Chesterton on the Suicide of Thought:
There is a thought that stops thought. That is the only thought that ought to be stopped. That is the ultimate evil against which all religious authority was aimed.
It only appears at the end of decadent ages like our own: and already Mr. H.G.Wells has raised its ruinous banner; he has written a delicate piece of scepticism called "Doubts of the Instrument." In this he questions the brain itself, and endeavours to remove all reality from all his own assertions, past, present, and to come. But it was against this remote ruin that all the military systems in religion were originally ranked and ruled.
The creeds and the crusades, the hierarchies and the horrible persecutions were not organized, as is ignorantly said, for the suppression of reason.
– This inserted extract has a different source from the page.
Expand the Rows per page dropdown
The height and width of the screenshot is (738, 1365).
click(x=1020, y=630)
They were organized for the difficult defence of reason.
Man, by a blind instinct, knew that if once things were wildly questioned, reason could be questioned first. The authority of priests to absolve, the authority of popes to define the authority, even of inquisitors to terrify: these were all only dark defences erected round one central authority, more undemonstrable, more supernatural than all--the authority of a man to think.
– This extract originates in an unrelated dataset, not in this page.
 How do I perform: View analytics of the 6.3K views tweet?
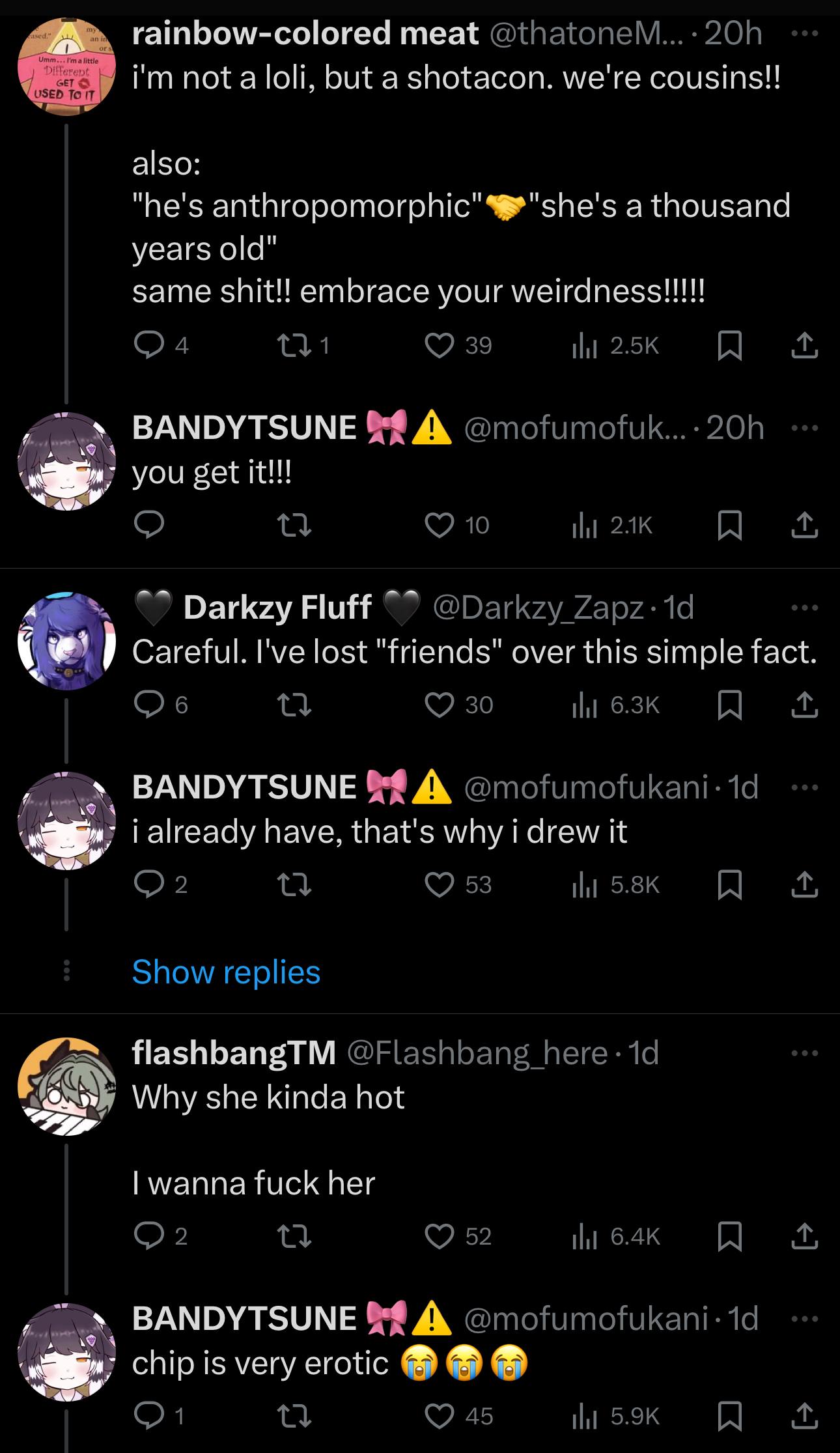click(x=615, y=705)
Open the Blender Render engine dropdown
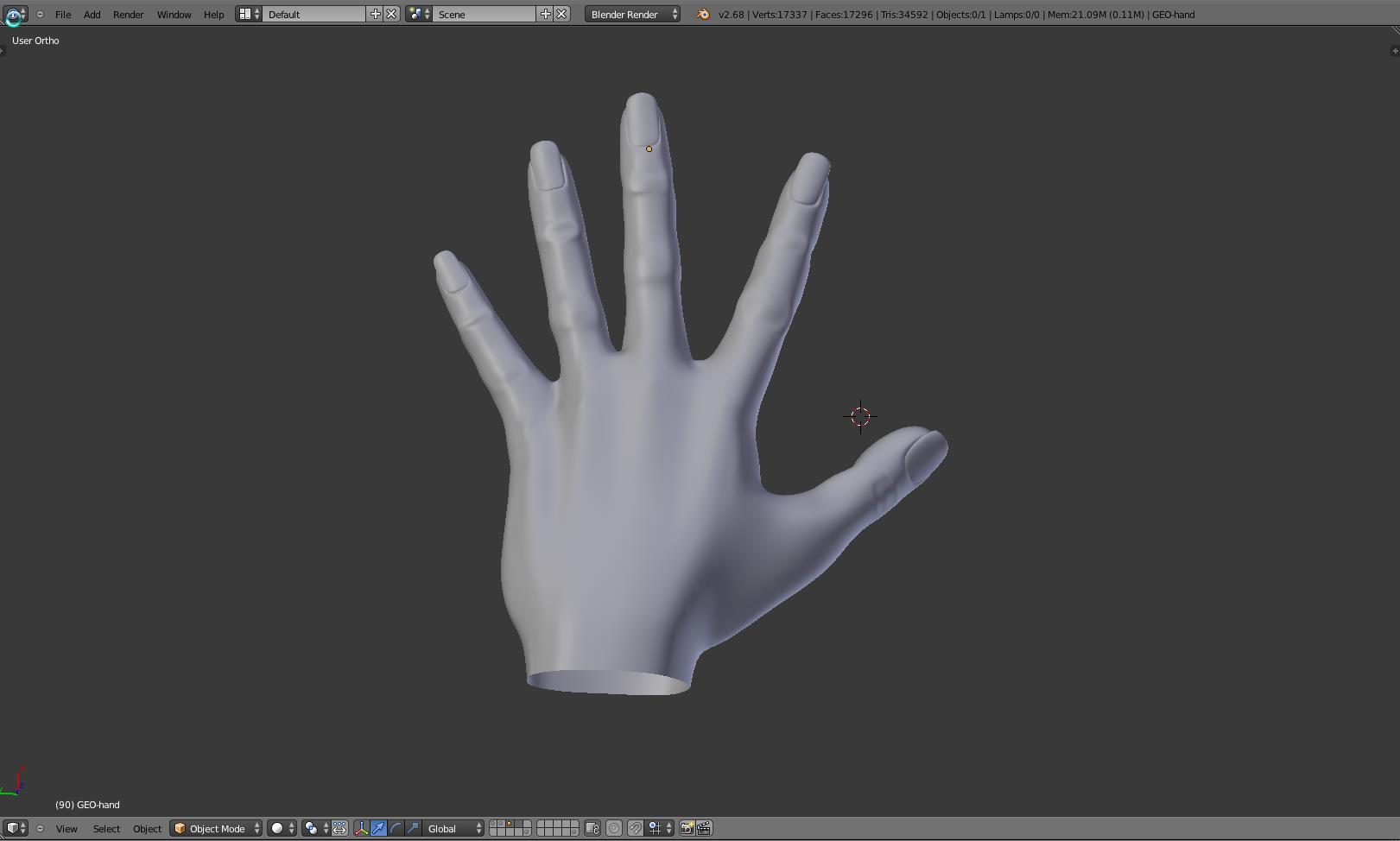This screenshot has height=841, width=1400. tap(632, 15)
We know now that this is so; we have no excuse for not knowing it. For we can hear scepticism crashing through the old ring of authorities, and at the same moment we can see reason swaying upon her throne. In so far as religion is gone, reason is going. For they are both of the same primary and authoritative kind. They are both methods of proof which cannot themselves be proved. And in the act of destroying the idea of Divine authority we have largely destroyed the idea of that human authority by which we do a long-division sum.
With a long and sustained tug we have attempted to pull the mitre off pontifical man; and his head has come off with it.